Fashion in the 18th century was characterised by greater abundance, elaboration and intricacy in clothing designs as it was influenced by the trends in the Rococo period, also known as late baroque period. Fashion was greatly influenced by iconic fashion figures such as Marie Antoinette. Womens clothing retained the emphasis on a narrow, inverted conical torso achieved with bone stays, above full skirts. Hoop skirts reached their maximum size in 1750s and began to reduce in size but remained being worn with most formal dresses and were sometimes replaced with side hoops or panniers. Panniers are womens undergarments worn to extend the width of the skirts while leaving the front and back relatively flat. the usual fashion
of the years 1750-1775 was a low necked gown worn over a petticoat. Most gowns had skirts that opened infront to show the petticoat worn beneath. Women wore the 'mantua' for special occasions. It was an open fronted silk or fine wool gown with a train and matching petticoat.
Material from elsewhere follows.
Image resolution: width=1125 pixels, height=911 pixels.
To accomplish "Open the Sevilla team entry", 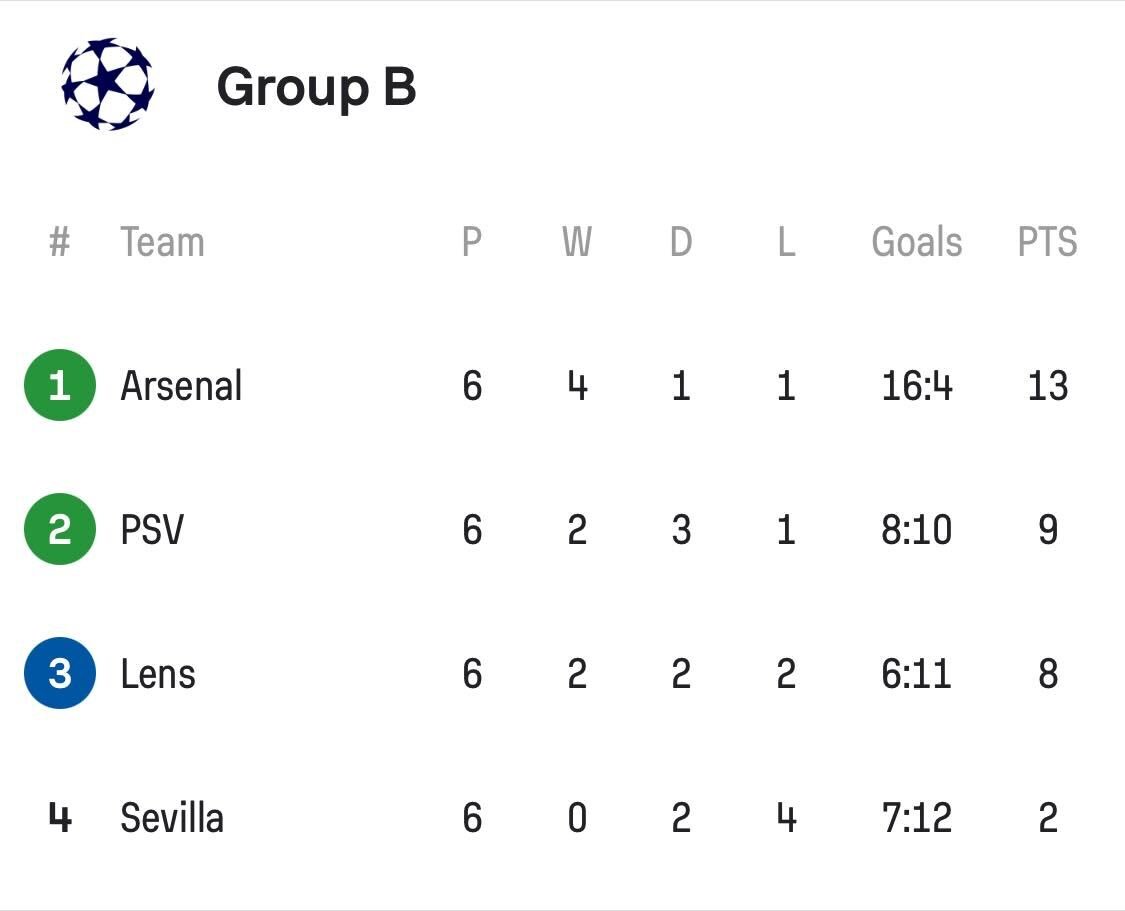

Hairstyles were equally elaborate with tall headdresses being the distinctive fashion of the 1770s. Women wore their hair high upon their heads, in large plumes. For men a new mindset of fashion was surfacing. The goal was to look as fashionable as possible with seamingly little effort. Throughout the period men continued to wear the long coat, waistcoat, and breeches of the previous period. However changes were seen in fabric used as well as cut of the garments. The elaborately embroidered clothing
underwent change and gave way to the tailored woolen 'undress' garments for all occasions except the most formal. Wide brimmed hats turned up on three sides called tricornes were worn in mid century. Men wore wigs for formal occasions, or their hair was worn long and powdered.